1 in 10 Americans Depressed

Michael Craig Miller, M.D.

Senior Editor, Mental Health Publishing, Harvard Health Publishing

In time for National Depression Screening Day (October 7, 2010) and Mental Illness Awareness Week (October 3-9, 2010), the Centers for Disease Control and Prevention (CDC) published survey data on depressed mood in the United States.

The report summarizes responses to a standardized questionnaire administered in 2006 and 2008. The researchers asked 235,067 adults about symptoms during the 2 weeks prior to receiving the call.

On average, 9% percent of respondents met the criteria for some type of depression. About one-third of those with depression had Major Depression, a relatively severe form. Regional variations were broad — the rate of depression in Mississippi was almost 15%, while the rate in North Dakota came in under 5%. The authors suggested that these differences might be explained by socioeconomic factors or variations in access to mental health care.

Broad population surveys are interesting and useful — the CDC report reflects an enormous amount of work. Still, the results are inevitably difficult to interpret. It’s worth following the link to read the details. Be sure to scroll down to the editorial note, where the authors describe some limitations of the survey. For example, telephone surveys don’t necessarily reach people who use mobile phones rather than landlines. And the survey also doesn’t capture people who are either homeless or living in institutions.

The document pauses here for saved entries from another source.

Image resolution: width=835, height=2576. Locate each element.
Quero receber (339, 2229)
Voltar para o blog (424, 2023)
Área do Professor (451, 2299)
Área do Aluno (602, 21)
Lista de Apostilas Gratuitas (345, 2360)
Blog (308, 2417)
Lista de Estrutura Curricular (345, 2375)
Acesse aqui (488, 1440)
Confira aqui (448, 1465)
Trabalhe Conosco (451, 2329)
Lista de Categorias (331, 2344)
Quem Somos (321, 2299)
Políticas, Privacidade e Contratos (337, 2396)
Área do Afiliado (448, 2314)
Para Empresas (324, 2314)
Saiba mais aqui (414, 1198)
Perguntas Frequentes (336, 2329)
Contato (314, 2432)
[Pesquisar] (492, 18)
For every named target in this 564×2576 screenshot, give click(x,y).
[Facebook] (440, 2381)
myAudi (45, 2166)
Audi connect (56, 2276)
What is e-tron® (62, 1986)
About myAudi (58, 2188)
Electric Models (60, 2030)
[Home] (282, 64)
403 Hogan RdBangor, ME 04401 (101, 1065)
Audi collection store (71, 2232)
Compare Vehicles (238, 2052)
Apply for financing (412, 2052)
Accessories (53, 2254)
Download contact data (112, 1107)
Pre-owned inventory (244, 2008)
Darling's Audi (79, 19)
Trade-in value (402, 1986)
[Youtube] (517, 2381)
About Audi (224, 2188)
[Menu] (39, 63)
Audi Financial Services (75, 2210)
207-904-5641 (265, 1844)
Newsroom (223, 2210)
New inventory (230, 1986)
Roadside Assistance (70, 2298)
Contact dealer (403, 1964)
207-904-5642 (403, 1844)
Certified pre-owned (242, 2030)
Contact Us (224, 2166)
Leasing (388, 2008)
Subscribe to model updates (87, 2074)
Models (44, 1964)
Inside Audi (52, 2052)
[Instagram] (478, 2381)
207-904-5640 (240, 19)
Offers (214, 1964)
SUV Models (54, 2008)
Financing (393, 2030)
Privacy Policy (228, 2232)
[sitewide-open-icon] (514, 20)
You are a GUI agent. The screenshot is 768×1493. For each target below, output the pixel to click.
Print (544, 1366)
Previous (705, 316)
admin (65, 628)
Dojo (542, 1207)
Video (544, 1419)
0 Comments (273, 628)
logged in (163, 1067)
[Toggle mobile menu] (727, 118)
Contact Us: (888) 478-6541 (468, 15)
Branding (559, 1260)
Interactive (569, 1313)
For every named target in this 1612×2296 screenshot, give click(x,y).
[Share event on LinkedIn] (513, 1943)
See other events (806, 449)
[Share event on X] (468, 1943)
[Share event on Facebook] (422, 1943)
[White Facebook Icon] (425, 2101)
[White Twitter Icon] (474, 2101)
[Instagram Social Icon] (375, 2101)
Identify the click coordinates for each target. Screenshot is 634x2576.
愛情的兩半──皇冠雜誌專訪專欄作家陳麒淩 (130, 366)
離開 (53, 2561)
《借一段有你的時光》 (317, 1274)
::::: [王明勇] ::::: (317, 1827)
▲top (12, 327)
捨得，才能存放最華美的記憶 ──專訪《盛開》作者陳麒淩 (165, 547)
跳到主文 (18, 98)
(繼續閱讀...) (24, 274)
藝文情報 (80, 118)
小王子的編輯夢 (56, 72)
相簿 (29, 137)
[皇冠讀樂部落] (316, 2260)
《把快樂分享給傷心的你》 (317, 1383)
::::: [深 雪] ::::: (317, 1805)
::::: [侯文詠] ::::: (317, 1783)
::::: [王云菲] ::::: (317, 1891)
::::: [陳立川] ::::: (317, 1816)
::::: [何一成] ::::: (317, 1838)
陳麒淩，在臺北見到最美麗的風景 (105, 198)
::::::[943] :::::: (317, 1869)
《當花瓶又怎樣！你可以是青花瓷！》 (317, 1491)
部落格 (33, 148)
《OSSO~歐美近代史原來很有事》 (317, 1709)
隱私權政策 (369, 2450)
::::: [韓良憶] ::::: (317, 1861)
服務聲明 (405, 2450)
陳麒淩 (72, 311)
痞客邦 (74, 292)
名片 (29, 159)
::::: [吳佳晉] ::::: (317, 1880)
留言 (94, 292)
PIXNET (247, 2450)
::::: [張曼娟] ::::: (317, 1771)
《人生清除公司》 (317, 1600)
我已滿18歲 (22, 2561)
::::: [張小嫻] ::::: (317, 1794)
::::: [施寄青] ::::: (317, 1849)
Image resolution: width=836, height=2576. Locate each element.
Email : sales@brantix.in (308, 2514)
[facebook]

The survey, which appears online on the CDC website, is available to the public. You won’t need a degree in statistics to follow it, but it will give you a taste for the complexity of depression research.


  1. Anonymous

    Perhaps there are medication that contribute to being depressed? Lots of Americans are dependent on medication and this could affect their emotional state of being.

  2. Michael Craig Miller, M.D.
    Michael Craig Miller, M.D.

    I appreciate Abbie’s correcting the record — indeed there is no evidence that Americans were less depressed in the past. And — for those who do have health insurance — many programs pay for less than they did in the past.

    We may be more aware of numbers of people being depressed because people feel freer to talk about it and the methods for collecting data about depression are somewhat better.

    It is always a little sticky to label different kinds of depression — a subject for another time — but no matter how you define it, if you have symptoms of depression it is worth having it evaluated. It is sometimes hard work finding the treatment that matches you best, but many treatments do help.

  3. Abbie Kendall

    Andrew, your comment has no basis in fact.

    Robert, “situational depression” (a psychological condition) may be helped or eliminated by lifestyle changes such as exercise, better quality of sleep, etc. Or, it may be resolved by time passing, as in depression over the death of a loved one.

    However, Major Depressive Disorder is a brain disease and is not relieved or cured by lifestyle changes. And Treatment-resistant Major Depressive Disorder is currently incurable.

  4. Robert

    Too right Andrew. There is far too much reliance on anti depressants anyway as a first option and little emphasis on how lifestyle changes really can and do make a difference. Somebody who knows from personal experience is talking here.

  5. Andrew

    How is it that before the invention of expensive anti-depressants and the proliferation of health care benefits that pay for just about everything, American’s weren’t nearly as depressed?